Les mangeurs de présents – Trente siècles de poésie du côté des vaincus

Vers 700 avant notre ère, un paysan de Béotie écrit que ses juges mangent les cadeaux des riches. Il place au milieu de sa plainte un rossignol pris dans les serres d’un épervier, et il ne lui accorde pas la victoire. Aucun parti n’existe alors, aucune classe, aucun programme, pas même le mot pour dire de quel côté de la salle cet homme se serait assis.

Cet épisode bonus remonte cette lignée souterraine jusqu’à nous.

Le distique de John Ball qui embrase l’Angleterre en 1381. Les Bêcheux du Surrey retournant une terre commune en 1649. Shelley écrivant après le massacre de Peterloo un poème que personne n’ose publier. Pottier composant L’Internationale dans une cachette parisienne, quelques jours après la Semaine sanglante. Louise Michel coupant son écharpe rouge en deux pour les insurgés kanak. Gaston Couté écrivant en patois beauceron au moment où la République efface les parlers.

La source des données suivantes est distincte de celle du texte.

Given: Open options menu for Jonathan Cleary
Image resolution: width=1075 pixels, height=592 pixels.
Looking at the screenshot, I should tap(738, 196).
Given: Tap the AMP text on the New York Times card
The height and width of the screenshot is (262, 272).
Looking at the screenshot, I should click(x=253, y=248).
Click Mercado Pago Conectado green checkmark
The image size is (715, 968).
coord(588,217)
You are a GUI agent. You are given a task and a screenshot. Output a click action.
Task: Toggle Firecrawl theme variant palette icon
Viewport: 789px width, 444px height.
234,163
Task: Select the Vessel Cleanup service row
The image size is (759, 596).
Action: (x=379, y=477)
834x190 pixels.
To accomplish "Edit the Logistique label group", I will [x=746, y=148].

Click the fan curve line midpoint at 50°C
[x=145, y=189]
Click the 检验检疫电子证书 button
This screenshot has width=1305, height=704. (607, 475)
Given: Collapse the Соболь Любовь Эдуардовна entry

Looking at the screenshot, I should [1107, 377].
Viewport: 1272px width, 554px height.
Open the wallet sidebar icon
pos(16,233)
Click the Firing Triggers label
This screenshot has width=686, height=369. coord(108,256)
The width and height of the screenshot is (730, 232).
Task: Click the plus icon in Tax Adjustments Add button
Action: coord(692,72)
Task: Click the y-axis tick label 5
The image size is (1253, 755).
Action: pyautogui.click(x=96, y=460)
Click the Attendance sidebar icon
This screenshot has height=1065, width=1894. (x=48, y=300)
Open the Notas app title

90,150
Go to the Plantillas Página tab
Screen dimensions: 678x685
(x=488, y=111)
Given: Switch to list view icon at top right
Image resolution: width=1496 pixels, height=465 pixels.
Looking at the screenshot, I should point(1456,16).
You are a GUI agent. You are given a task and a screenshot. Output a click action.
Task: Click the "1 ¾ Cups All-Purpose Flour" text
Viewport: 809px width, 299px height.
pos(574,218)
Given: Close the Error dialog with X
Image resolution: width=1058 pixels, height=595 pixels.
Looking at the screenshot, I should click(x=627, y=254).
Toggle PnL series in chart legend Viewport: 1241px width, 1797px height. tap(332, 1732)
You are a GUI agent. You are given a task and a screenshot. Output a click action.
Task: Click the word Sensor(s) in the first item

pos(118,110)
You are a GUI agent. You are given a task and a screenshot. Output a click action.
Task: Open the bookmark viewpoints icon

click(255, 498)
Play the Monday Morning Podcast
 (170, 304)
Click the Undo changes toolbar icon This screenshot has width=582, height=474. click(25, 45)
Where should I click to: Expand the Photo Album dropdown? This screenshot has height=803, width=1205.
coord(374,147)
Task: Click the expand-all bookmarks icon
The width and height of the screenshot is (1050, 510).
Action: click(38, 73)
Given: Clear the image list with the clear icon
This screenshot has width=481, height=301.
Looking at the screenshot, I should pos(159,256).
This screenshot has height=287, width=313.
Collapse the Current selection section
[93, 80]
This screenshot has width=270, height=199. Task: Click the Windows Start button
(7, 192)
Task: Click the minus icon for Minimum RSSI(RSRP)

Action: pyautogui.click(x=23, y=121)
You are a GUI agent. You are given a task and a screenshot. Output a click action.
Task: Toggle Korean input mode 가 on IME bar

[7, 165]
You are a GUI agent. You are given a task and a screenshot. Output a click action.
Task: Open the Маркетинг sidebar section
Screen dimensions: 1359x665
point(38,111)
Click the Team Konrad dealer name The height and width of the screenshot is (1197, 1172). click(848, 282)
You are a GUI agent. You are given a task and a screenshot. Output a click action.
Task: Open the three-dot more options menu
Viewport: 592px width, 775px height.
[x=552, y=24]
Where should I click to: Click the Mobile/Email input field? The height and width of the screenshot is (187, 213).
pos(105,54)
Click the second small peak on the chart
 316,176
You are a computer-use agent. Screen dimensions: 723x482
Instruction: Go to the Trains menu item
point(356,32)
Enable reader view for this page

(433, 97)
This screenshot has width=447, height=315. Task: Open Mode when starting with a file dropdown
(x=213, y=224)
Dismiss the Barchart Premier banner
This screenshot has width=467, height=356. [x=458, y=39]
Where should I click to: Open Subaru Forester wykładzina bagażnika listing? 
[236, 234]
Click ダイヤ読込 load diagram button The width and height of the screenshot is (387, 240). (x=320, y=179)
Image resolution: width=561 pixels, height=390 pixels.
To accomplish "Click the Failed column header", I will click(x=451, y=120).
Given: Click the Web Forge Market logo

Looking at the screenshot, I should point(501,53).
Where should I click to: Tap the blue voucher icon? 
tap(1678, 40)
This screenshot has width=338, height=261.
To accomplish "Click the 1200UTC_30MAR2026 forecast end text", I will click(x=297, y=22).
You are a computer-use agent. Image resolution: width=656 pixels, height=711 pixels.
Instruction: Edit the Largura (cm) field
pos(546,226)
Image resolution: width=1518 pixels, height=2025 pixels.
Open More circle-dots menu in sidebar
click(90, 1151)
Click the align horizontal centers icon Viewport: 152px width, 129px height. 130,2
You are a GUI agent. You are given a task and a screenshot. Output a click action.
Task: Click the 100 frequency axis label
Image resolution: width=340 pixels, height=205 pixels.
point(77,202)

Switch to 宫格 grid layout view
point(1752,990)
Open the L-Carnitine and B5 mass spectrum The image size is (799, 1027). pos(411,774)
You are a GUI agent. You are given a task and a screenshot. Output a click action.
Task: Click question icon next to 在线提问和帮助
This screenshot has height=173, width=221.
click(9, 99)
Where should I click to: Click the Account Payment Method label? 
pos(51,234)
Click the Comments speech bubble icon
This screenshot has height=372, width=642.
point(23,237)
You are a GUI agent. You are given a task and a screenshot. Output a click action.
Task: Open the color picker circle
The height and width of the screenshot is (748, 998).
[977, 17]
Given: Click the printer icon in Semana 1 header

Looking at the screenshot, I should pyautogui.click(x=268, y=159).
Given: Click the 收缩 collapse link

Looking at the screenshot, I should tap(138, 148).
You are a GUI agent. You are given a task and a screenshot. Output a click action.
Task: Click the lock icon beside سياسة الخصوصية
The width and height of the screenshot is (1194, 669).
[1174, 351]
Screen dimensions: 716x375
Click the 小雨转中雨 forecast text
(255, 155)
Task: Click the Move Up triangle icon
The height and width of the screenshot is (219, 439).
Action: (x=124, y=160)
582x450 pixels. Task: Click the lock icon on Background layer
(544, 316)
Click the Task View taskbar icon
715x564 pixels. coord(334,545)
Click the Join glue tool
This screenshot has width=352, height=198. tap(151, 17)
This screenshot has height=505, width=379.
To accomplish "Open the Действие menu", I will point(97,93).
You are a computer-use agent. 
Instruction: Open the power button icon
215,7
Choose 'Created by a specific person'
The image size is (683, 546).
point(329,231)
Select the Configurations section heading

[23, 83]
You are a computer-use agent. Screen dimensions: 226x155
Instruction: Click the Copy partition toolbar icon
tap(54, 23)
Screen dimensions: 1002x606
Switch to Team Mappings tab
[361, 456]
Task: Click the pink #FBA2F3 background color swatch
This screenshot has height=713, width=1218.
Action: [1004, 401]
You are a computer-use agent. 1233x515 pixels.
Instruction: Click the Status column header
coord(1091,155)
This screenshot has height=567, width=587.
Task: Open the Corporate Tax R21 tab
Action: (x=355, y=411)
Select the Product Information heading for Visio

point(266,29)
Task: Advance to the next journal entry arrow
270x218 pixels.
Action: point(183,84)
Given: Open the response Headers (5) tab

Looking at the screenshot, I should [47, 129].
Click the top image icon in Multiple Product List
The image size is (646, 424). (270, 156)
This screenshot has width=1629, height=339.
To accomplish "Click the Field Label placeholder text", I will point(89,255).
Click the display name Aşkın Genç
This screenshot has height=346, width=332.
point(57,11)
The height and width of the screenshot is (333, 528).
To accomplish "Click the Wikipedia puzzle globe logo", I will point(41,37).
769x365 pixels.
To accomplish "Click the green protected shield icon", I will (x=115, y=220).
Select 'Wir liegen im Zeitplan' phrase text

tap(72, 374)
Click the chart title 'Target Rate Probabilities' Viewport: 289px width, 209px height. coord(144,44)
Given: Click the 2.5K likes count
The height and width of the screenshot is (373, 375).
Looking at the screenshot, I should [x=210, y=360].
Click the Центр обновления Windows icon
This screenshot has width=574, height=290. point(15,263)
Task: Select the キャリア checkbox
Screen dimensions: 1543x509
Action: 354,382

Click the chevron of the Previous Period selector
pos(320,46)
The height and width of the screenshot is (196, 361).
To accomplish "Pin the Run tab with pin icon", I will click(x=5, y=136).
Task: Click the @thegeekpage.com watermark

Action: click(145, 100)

Puis le siècle où tout s’est joué. Maïakovski et son escalier typographique, mort d’une balle en 1930. Mandelstam décrivant les doigts d’un tyran et mourant dans un camp de transit. Brecht déclarant coupable la contemplation. Simone Weil quittant l’enseignement pour l’usine. Miguel Hernández composant une berceuse à l’oignon depuis sa prison d’Alicante. Césaire claquant la porte du Parti en 1956. Pasolini datant l’avènement d’un nouveau fascisme à la disparition des lucioles.

Un épisode qui n’épargne rien, ni les martyrs ni les crimes commis en notre nom, et qui aboutit à une conclusion inattendue. Les poèmes qui ont traversé les siècles ne sont pas ceux qui avaient raison, ce sont ceux qui étaient bien faits.